Development is real! Blah, I’m so confused on this subject. The supply keeps up with demand but there’s so many different factors at play. Culture, economy, history, future, who knows! People far smarter than myself will figure this out hopefully.
Final Verdict: I’m
Especially when I discovered they were cutting off the water supply in areas due to a shortage.
Expectation #4: The Islands Are Easy To Get Too
When a place is a tourist haven, it makes sense that it’s easily reachable. (Silly humans, so lazy.)
My reality: I was on a mission from Ipoh to Koh Samui. I figured things would be easy once in Surat Thani. Approaching Surat Thani l started to reasearch getting to the island. All the information online was confusing and nothing seemed concrete. That’s understandable I guess as schedules always change and companies come and go. ‘This is Thailand’.
I figured out what I felt was the best way eventually but it definitely wasn’t cut an dry.
Final Verdict: Nope. Well not as easy as I’d have thought. Of course, you can fly straight to the island but I’d say there are lots of people getting ripped off on the way to the islands everyday going overland.
Seatran is the company I believe is best and from asking my friend living on the island, she agreed.
You can buy Seatran tickets from either Surat Thani Airport, Surat Thani town or Donsak.
From Surat Thani town the journey takes three hours and costs 230 baht which was very reasonable in my opinion to be on a large ferry.
When you arrive in Koh Samui, the taxi drivers will be waiting to pounce. Walk straight past them until you reach the ring road. Catch a songthaew with the locals for a much better price. The Seatran ferry terminal isn’t in the ‘touristy’ area so it’s likely 30-50 minutes to get to your accommodation still…something to keep in mind.
Overall I liked Koh Samui a lot more than I expected. Maybe it was simply seeing a friend for the first time in 10 months, or being back on a scooter. Who knows!

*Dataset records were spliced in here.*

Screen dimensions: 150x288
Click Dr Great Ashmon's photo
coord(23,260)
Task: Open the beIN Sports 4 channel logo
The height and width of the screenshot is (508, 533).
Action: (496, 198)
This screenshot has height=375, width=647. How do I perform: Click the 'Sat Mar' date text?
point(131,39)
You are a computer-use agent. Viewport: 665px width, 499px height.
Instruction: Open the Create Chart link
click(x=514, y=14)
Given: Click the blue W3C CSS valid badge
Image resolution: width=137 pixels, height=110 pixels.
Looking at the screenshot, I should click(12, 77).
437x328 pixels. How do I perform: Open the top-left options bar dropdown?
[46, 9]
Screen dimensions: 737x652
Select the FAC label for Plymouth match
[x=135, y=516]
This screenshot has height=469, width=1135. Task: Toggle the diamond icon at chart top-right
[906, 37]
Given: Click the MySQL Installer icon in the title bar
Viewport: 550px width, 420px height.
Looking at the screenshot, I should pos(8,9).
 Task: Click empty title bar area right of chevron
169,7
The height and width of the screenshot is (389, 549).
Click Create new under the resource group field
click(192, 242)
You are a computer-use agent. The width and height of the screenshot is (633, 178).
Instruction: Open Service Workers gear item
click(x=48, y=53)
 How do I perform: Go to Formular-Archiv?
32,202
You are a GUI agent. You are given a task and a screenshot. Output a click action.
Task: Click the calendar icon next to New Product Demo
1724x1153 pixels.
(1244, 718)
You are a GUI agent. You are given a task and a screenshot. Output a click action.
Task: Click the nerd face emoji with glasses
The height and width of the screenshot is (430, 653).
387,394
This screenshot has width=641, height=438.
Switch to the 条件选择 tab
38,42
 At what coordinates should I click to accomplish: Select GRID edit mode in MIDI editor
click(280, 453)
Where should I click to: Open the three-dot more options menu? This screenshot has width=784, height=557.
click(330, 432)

But I’ll definitely be back to a Thai island in the future.
UPDATED THOUGHTS FROM A SECOND VISIT TO KOH SAMUI
The food is expensive? We managed to find some affordable food this time around. I’d suggest going to Tropical Spice (at the bottom of the restaurant in the link) for a really good quality meal at reasonable prices. And the Scandic restaurant had happy hour lunches from 11 a.m. to 5 p.m. (half price meals).
Too touristy?Again, Chaweng was by far the busiest area. It doesn’t take too long to get away from everyone though. The beach at the end of the road leading to Samui Orchid is incredible! And we (this trip was with a friend) were the only ones there in the middle of the day.
Is the island over developed? I refrained from answering last time, but am going to lean towards no. Just a gut feeling.
The island is easy to get too? Yup, easy peezy. I went with SeaTran ferries again. The price increased 10 baht to 240 baht, but that was totally fine. No change on this front with ferries leaving every hour.
Is Koh Samui Worth Visiting?
I think Koh Samui is the perfect introduction to the Thai Island experiences. There are all the facilities you require to exist comfortably and can get off the beaten path if you like before exploring the smaller, less touristy islands.